The researchers also performed a muscle mass assessment to determine if it was possible for the larvae to make their leaps using only their muscles, instead of using a locking mechanism to store energy. They found that the larvae did not have enough muscle to launch themselves into the air as far or as fast as they had been filmed jumping. Therefore, clinging to the ground was the only way for the larvae to achieve their aerial feats.

Meanwhile, in an unrelated video about jumping maggots, Smith had included a short snippet of jumping behavior in L. biguttatus. This video was seen by a researcher in Japan named Takahiro Yoshida, who had witnessed similar leaps in the larvae of another species of beetle called Placonotus testaceus, but had not posted anything regarding the behavior.

“We don’t have high-speed images of P.testaceus, but the video evidence we have from Yoshida’s lab suggests that this previously unknown behavior is found in two different genera that aren’t even closely related,” Bertone says.

“It raises a lot of questions. Did this behavior evolve separately? Is it found in other beetle species? Are these genres more closely related than we previously thought? There is a lot of interesting work to be done here.

Video of jumping behavior in L. biguttatus can be found at

The article, “A Novel Power-Amplified Jumping Behavior in Larval Beetles (Coleoptera: Laemophloeidae)”, is published open access in the journal PLOS ONE. The article was co-authored by Yoshida, Tokyo Metropolitan University; Joshua Gibson, University of Illinois at Urbana-Champaign; and Ainsley Seago, from the Carnegie Museum of Natural History. The work was carried out with partial support from the Japan Society for the Promotion of Science for Young Scientists.

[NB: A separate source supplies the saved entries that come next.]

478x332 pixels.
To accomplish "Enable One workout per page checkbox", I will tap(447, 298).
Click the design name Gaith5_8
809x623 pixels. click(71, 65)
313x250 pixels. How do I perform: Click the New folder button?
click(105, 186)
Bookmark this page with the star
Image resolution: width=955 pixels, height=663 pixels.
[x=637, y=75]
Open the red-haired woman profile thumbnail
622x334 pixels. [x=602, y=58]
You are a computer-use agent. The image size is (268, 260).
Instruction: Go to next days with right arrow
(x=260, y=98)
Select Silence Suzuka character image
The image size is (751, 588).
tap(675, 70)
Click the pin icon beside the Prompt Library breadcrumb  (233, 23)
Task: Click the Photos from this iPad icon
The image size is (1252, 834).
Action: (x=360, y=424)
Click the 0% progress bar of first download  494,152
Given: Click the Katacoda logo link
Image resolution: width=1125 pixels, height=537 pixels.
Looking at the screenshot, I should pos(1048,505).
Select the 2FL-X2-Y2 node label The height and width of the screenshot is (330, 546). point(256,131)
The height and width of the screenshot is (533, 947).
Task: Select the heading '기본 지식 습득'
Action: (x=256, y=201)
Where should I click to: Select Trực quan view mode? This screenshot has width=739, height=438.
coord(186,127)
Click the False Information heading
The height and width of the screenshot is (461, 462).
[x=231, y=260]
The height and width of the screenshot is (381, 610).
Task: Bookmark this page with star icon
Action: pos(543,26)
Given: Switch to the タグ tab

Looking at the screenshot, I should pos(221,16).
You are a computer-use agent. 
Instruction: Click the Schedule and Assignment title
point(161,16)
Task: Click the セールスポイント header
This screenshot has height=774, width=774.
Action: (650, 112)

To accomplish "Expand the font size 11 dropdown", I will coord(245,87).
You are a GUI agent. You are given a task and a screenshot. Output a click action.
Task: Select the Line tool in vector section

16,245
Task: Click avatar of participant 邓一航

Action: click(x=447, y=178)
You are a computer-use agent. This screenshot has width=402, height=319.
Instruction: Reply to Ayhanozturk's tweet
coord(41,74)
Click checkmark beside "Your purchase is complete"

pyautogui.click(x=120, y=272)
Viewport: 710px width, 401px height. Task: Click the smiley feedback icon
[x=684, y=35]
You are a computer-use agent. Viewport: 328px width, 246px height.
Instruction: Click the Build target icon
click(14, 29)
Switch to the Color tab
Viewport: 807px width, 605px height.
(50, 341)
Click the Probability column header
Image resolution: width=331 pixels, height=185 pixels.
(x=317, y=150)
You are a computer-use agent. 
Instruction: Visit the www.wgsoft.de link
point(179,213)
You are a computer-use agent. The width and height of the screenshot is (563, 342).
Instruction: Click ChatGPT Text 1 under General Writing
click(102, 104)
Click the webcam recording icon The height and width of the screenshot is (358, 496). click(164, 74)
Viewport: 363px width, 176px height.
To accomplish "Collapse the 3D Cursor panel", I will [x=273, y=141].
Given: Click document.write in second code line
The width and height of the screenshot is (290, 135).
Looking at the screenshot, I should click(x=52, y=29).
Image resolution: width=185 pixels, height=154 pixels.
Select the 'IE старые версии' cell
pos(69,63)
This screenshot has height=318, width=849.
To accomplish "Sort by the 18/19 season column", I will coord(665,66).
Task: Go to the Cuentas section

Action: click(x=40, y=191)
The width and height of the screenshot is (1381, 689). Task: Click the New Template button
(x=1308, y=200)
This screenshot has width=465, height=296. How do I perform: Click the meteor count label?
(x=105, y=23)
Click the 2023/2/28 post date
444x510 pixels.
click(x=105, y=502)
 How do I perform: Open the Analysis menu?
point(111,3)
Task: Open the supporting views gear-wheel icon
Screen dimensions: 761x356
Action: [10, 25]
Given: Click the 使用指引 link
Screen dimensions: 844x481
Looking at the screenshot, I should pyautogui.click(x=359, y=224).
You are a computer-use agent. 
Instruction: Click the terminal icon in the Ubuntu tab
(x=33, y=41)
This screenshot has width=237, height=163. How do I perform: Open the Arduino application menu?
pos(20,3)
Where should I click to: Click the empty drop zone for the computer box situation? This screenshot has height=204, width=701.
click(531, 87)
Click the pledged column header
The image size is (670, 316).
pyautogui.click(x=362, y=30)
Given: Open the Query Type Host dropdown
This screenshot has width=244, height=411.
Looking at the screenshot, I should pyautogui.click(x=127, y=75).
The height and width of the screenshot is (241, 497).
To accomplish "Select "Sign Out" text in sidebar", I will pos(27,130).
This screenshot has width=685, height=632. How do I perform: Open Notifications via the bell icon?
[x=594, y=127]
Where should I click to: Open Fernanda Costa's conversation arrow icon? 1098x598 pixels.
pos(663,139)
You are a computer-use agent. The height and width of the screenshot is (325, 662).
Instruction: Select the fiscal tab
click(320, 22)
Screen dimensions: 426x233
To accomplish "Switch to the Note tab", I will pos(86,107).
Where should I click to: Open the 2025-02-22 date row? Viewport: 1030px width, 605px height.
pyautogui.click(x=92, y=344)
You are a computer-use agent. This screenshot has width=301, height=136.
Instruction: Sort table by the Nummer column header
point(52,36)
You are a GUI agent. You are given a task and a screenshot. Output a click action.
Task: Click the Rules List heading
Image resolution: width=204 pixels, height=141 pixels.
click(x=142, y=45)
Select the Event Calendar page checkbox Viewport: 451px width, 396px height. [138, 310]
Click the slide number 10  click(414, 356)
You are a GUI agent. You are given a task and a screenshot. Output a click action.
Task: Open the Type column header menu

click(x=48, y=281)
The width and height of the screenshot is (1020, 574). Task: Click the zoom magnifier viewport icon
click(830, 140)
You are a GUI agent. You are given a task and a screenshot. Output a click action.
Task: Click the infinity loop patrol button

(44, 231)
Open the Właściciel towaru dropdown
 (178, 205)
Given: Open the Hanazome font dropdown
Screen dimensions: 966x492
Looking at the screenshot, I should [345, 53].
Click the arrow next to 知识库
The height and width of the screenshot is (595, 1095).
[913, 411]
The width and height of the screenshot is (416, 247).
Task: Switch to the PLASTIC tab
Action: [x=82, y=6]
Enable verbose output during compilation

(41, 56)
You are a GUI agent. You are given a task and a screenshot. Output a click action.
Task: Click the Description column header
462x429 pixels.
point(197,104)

Note to editors: The summary of the study follows.

“A new power-amplified jumping behavior in beetle larvae (Coleoptera: Laemophloeidae)”

Authors: Matthew A. Bertone, North Carolina State University; Joshua C. Gibson, University of Illinois at Urbana-Champaign; Ainsley E. Seago, Carnegie Museum of Natural History; Takahiro Yoshida, Tokyo Metropolitan University; and Adrian A. Smith, North Carolina State University and North Carolina Museum of Natural Sciences

Published: Jan 19, PLOS ONE

Summary: Insect larvae use many methods of locomotion. Here we describe a previously unknown jumping behavior in a group of beetle larvae (Coleoptera: Laemophloeidae). We analyze and describe this behavior in Laemophloeus biguttatus and provide information on similar sightings for another species of laemophloeid, Placonotus testaceus. Laemophloeus biguttatus the larvae precede the jumps by arching their bodies while gripping the substrate with their legs over a period of 0.22 ± 0.17s. This is followed by a rapid ventral rolling of the body after the larvae release their grip which propels them into the air. Larvae reached take-off speeds of 0.47 ± 0.15 m s-1 and traveled 11.2 ± 2.8 mm (1.98 ± 0.8 body lengths) horizontally and 7.9 ± 4 .3 mm (1.5 ± 0.9 body lengths) vertically during their jumps. Conservative estimates of power output revealed that some, but not all, jumps can be explained by direct muscle power alone, suggesting Laemophloeus biguttatus can use a latch-mediated spring actuation mechanism (LaMSA) in which the interaction between the larval legs and the substrate serves as a latch. MicroCT scans and SEM imaging of the larvae revealed no noticeable changes that would aid jumping. Although further experiments could not be performed to test hypotheses about the function of these jumps, we postulate that this behavior is used for rapid locomotion which is more energy efficient than crawling the same distance to disperse. of their temporary habitat. We also summarize and discuss jumping behaviors in insect larvae for additional context of this behavior in laemophloeid beetles.